Biosynthesis of 3,6-Dideoxy-heptoses for the Capsular Polysaccharides of Campylobacter jejuni.

Abstract

Campylobacter jejuni is the leading cause of food poisoning in the United States. Surrounding the exterior surface of this bacterium is a capsular polysaccharide (CPS) that helps protect the organism from the host immune system. The CPS is composed of a repeating sequence of common and unusual sugar residues, including relatively rare heptoses.

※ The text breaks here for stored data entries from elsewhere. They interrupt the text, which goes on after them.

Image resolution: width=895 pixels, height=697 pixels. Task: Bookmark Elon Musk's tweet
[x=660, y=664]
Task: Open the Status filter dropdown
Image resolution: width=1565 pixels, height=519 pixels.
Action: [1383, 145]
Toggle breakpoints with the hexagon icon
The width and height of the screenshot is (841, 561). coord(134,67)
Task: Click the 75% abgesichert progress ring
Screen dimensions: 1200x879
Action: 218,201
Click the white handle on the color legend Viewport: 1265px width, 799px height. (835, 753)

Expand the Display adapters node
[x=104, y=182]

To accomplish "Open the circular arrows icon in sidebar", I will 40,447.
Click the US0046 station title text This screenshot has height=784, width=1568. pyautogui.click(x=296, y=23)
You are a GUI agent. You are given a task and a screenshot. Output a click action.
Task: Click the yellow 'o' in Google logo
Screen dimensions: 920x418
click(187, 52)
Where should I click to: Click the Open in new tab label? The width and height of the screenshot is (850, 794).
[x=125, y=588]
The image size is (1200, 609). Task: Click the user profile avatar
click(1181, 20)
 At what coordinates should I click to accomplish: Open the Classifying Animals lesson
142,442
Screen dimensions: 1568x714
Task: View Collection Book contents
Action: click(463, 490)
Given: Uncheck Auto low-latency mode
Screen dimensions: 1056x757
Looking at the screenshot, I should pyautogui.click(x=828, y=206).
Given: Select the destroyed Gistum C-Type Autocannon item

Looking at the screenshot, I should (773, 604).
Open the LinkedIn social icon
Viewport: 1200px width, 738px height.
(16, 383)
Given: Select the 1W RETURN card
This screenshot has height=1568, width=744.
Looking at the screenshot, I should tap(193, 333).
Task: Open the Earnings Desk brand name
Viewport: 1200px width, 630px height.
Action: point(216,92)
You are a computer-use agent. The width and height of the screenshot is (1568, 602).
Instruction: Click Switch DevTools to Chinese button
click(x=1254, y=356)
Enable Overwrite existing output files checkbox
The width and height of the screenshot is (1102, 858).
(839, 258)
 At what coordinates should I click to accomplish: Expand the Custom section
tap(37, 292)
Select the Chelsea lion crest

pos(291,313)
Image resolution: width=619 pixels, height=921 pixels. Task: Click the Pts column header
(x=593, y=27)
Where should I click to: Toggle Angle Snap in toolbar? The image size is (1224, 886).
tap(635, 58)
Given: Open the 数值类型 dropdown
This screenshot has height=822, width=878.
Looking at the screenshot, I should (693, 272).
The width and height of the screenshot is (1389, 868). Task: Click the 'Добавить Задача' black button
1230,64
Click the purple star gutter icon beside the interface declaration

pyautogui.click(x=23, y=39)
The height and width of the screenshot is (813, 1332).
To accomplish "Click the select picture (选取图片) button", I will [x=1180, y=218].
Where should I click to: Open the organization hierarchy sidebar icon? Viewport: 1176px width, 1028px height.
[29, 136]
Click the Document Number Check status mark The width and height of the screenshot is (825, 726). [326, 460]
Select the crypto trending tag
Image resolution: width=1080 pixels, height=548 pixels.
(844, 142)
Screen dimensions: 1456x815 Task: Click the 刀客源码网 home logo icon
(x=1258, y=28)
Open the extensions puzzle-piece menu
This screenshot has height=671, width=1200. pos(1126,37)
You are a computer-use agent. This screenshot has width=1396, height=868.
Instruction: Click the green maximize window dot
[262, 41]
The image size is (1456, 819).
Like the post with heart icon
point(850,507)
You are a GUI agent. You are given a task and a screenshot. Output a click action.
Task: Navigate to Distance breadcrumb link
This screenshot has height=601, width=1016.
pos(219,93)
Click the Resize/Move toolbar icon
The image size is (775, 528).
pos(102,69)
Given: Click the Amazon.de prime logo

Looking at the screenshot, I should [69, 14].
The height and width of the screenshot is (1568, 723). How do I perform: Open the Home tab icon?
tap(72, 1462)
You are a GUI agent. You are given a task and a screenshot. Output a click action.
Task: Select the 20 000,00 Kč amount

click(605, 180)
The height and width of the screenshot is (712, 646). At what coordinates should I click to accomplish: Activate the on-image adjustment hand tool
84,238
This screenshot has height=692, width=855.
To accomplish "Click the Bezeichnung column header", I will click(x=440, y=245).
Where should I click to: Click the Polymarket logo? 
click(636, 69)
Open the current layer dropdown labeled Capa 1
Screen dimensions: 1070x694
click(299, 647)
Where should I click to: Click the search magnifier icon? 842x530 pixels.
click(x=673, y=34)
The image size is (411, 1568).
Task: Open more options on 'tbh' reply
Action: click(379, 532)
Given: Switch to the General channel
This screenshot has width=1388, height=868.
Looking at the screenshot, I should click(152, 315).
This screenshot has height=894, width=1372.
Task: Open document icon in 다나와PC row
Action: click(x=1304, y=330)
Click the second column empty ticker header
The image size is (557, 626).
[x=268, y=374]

In the HS:5 serotype, we identified four enzymes required for the biosynthesis of GDP-3,6-dideoxy-β-l-ribo-heptose. In the first step, GDP-d-glycero-α-d-manno-heptose is dehydrated to form GDP-6-deoxy-4-keto-α-d-lyxo-heptose. This product is then dehydrated by a pyridoxal phosphate-dependent C3-dehydratase to form GDP-3,6-dideoxy-4-keto-α-d-threo-heptose before being epimerized at C5 to generate GDP-3,6-dideoxy-4-keto-β-l-erythro-heptose. In the final step, a C4-reductase uses NADPH to convert this product to GDP-3,6-dideoxy-β-l-ribo-heptose. These results are at variance with the previous report of 3,6-dideoxy-d-ribo-heptose in the CPS from serotype HS:5 of C. jejuni. We also demonstrated that GDP-3,6-dideoxy-β-l-xylo-heptose is formed using the corresponding enzymes found in the gene cluster from serotype HS:11 of C. jejuni. The utilization of different C4-reductases from other serotypes of C. jejuni enabled the formation of GDP-3,6-dideoxy-α-d-arabino-heptose and GDP-3,6-dideoxy-α-d-lyxo-heptose.